Monday, November 19, 2007

Image storage options

Talking about future technology issues has started me thinking more about image storage options, specifically what technologies are most commonly used today and what future advances might have to offer.

Image storage refers to the need to keep a forensic image safe both during an investigation and after the investigation is complete. Both requirements involve protecting the integrity of the image but while an investigation is ongoing access to the image may be required on a regular basis and after an investigation there may be a legal requirement to maintain the image in a secure environment for a certain length of time.

To a large degree the types of technology which a forensic unit chooses to fulfil these requirements may be influenced by the typical size and number of the cases they deal with. Some organisations may use single hard drives for ongoing investigations whereas others may need to invest in large RAID systems. Again, for longer term storage smaller forensic outfits may use DVDs or even CDs whereas larger units are likely to require some form of tape storage. In each case there are always important issues to consider beyond the storage capacity.
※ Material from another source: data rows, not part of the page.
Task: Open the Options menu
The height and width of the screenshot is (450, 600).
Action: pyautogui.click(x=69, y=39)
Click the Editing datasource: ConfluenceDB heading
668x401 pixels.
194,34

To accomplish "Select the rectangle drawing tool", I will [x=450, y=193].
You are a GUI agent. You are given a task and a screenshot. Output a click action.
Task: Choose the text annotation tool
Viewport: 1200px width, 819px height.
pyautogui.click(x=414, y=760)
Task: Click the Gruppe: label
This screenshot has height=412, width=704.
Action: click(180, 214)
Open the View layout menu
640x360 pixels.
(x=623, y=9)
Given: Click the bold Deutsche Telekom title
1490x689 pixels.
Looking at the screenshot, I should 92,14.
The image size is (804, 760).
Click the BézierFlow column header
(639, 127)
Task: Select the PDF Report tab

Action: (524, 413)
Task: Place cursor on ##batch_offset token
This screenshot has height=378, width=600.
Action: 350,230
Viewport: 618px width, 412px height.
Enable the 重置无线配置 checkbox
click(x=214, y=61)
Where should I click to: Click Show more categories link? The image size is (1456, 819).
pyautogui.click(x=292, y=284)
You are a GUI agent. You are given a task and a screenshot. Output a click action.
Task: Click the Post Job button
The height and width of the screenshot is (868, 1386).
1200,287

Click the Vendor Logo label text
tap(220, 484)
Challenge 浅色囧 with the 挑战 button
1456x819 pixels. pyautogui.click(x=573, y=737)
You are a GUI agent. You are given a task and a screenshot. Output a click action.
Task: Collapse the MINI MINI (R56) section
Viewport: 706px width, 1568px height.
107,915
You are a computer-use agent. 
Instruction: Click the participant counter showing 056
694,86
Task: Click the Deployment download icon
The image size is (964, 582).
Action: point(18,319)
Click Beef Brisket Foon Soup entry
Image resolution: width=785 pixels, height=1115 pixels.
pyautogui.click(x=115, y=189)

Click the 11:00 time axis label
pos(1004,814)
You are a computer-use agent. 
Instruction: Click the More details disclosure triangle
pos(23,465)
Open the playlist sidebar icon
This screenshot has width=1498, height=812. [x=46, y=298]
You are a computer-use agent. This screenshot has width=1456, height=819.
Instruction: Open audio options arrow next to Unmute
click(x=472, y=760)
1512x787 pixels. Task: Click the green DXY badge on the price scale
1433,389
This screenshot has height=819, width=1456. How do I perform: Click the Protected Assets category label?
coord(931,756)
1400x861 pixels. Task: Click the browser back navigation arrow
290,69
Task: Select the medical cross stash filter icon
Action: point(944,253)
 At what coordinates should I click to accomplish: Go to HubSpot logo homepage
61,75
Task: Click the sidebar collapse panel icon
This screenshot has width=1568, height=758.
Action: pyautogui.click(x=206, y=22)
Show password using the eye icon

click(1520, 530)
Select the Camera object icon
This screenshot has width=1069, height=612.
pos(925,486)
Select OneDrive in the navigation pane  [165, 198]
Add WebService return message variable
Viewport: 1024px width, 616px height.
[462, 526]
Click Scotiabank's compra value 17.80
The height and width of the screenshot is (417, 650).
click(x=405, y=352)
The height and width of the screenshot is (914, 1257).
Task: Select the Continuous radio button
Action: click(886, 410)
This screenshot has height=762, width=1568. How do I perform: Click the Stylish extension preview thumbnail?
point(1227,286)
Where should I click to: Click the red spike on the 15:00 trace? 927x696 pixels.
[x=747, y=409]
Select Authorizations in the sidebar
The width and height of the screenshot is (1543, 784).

Considerations surrounding the reliability of the medium, for example, are likely to be paramount but other issues such as compatibility and speed also need to be taken into account.

Image storage is not a particularly glamorous topic but, as with any other aspect of computer forensics which involves data integrity and legislation compliance, it's one which practitioners take seriously. The choice of which technology to use is rarely clear cut, most decisions are to a degree a compromise between various competing factors (including cost). However, as typical image sizes continue to increase every year it's always interesting to keep an eye out for brand new technologies just over the horizon which might just promise to make life easier.

More on that tomorrow, but in the meantime I'm interested to hear what challenges readers are currently experiencing in relation to image storage...please leave a comment!

3 comments:

Anonymous said...

We've not actually hit the problem yet, but I am currently working at a UK academic institution that has some fairly high-brow physics experiments - these are generating in excess of a petabyte of data a day ... We are in the process of starting to evaluate an in house forensic dept and extracting relevant data from this kind of data set is a real issue ! IDS is a no go, imaging the storage medium as well is an impossibility - we are left with live forensics to hopefully image the relevant subset ...

We dread that we should have to call in the Police in anyway, as it would be a nightmare ...

Jamie said...

Thanks for the comment, that's an incredible rate of data production! I note the following from Wikipedia:

"Approximately fifteen petabytes of data will be generated each year in particle physics experiments using CERN’s Large Hadron Collider, due to be launched in May 2008."

Physicists really like their data, don't they!

The Secret Liberal said...

The problem we have is image distribution. We have secure server storage but getting those images to detectives, prosecutors, and defense attorneys requires copying images to DVD. This is time consuming. Also, we still haven't dealt with the issue of auditing who has viewed images very well.

It would be nice if there was a simple system for secure online image distribution that didn't cost a ton of money.